Parents Not Always Held Responsible For Kids' Actions

The six-year-old kindergarten student accused of touching his classmates' private parts at the Early Childhood Development Center in Crockett is not in trouble with the law. His parents may not be either.

State law says no child under age 10 can be charged with a crime - no matter what the crime is.

Lufkin Police Lt.
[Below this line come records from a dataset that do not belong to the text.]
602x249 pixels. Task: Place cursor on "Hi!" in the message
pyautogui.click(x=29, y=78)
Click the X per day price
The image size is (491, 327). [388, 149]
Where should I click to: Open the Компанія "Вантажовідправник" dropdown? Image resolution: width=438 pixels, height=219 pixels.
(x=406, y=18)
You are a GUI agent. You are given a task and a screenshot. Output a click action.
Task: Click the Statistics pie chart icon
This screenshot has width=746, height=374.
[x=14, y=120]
Greg Denman, said, "There may be lateral charges that can be filed; [charges that] have to do with something that the child [is] learning things from, or seeing, or that the parents have that the child has access to, but nothing as far as the actual touching goes."

It's easy for police and prosecutors to go after a parent that gives a child easy access to a gun, drugs or anything else illegal, but in a case of inappropriate touching, it's hard to blame the parents.
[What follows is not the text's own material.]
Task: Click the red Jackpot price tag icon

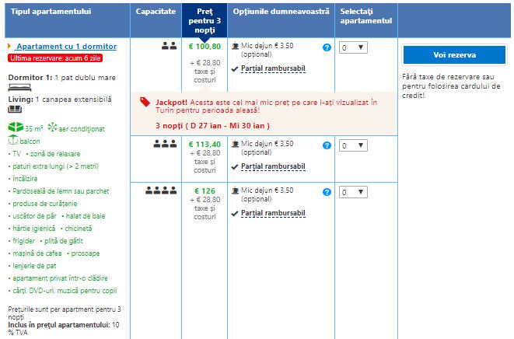Action: point(145,101)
"There could be something in the home, or some place else that the child is, that [has made them] become curious about these things, or [they may] have seen things done or seen these things happen; that's pretty much what you're looking for, is the cause of why this child knows about these things or is doing these things."

The police may not be able to punish kids under 10 for their crimes, but parents can take responsibility. Experts suggest paying close attention to what your kids see and do. That way, a child may be less likely to cross the line.

The boy accused of last week's sexual assault in Crockett got a three day suspension.

The parents who say their kids were victims now plan to file a petition to get rid of the Crockett school superintendent and the principal of the Early Childhood Development Center.